Your Teeth at Easter
It’s almost that time of the year again, the Easter long-weekend. Filled with parties and Easter egg hunts it is easy to over indulge over the Easter holiday period. Chocolate Easter eggs and other delicious treats are everywhere and very easily accessible. Whether it be in the shops or at family and friends houses, it can be hard to say 'no' when you are constantly offered these little goodies. Together with sharing over indulgent meals, the Easter season is not a great time for our teeth but with a bit of extra knowledge and planning, it is easy to minimise the damage caused to our teeth.
What is Tooth Decay?
Tooth decay is caused by bacteria in the mouth that use sugar from foods and drinks to produce acids that dissolve and damage the teeth.
One thing we drink when we’re celebrating tends to be soft drinks. Soft drinks have high levels of sugar and can significantly contribute to tooth decay. Regular and ‘diet' soft drinks, fruit juices and cordials also have high acid levels that can cause tooth erosion (see our blog on erosion for more information).
Regular loss of enamel can lead to cavities and can cause exposure of the inner layers of the tooth which may become sensitive and painful. Prevention of enamel loss is very important for the long-term health of your teeth.
Each acid attack lasts for around 20 minutes. Every time you take a sip of the drink, the acid damage begins over again. This is why it is important to ensure that children are not snacking on their sweets and sipping on sweetened drinks for a long period of time.
According to the Australian Dental Association “over 24,000 children aged 14 years or under were admitted to hospital last year due to dental conditions that were potentially preventable”.
“Over half of six-year-olds have experienced tooth decay in their baby teeth and up to half of 12-year-olds have experienced tooth decay in their permanent teeth.
Once a tooth experiences decay, it usually requires a lifetime of management, not to mention physical discomfort, and also may impact on that person’s smile”.

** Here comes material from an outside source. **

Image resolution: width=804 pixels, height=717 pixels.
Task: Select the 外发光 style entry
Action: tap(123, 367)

How to fight tooth decay and erosion
Enjoy your Easter eggs in moderation. You can say ‘no’ to chocolate, however, we all know this is difficult. Therefore, it us best to limit your Easter eggs to meal times to reduce the sugar attack on your teeth. It is also worth while taking a ‘sugar break’ for the week leading up to and following Easter, this allows us to off-set the sugar hits.
Drink soft drinks in moderation, if at all, and use a straw so your teeth are less exposed to the sugar and acid in the drink. Do not sip on soft drink and drink it during meal times. Also, take a drink of water, preferably tap water that has been fluoridated, after a sugary or acidic drink to help rinse out your mouth and dilute the sugars.

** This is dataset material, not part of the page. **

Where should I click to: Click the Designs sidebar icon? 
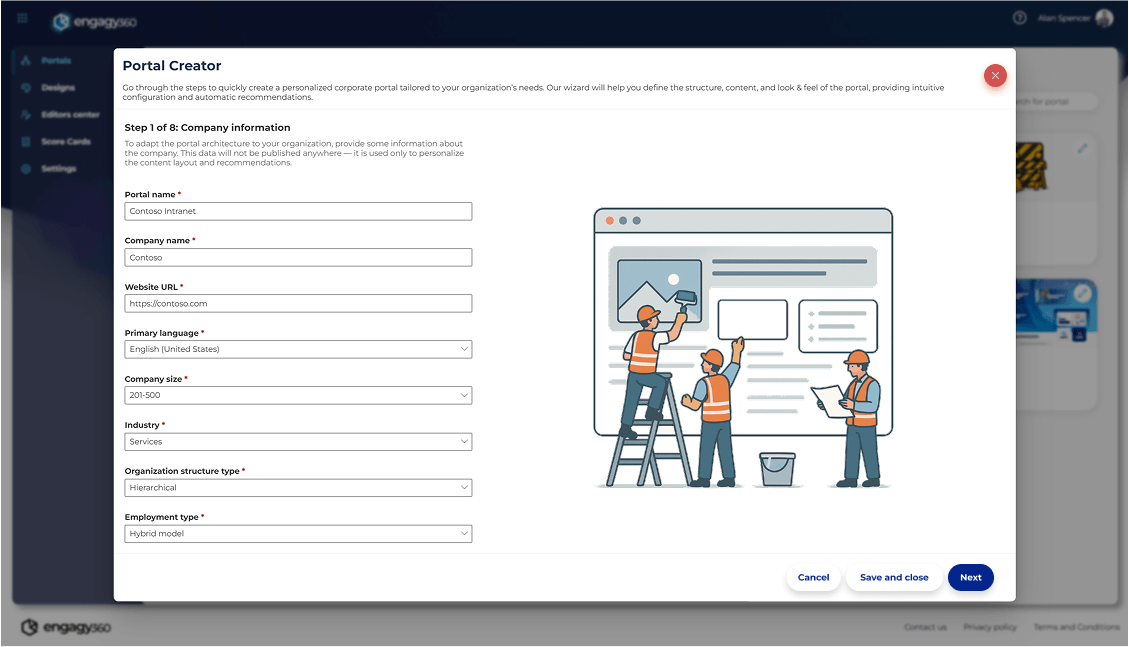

Protect your teeth by brushing with fluoridated toothpaste twice a day, and after drinking sugary or acidic beverages, don't brush your teeth right away. Wait at least thirty minutes so your teeth can recover, and your enamel can reharden before you brush them and never drink sugary or acidic drinks before you go to bed. If you do so, the liquid will pool in your mouth, coating your teeth with sugar and acid. Drink water instead. It has no acid, no sugar and no calories.
You could also consider giving your children alternatives to sweets including toys, games or books to limit the number of sweets they have access to.
There is no reason why the Easter period cannot be enjoyed by everyone as long as the sweets are consumed in moderation and good oral hygiene habits are maintained.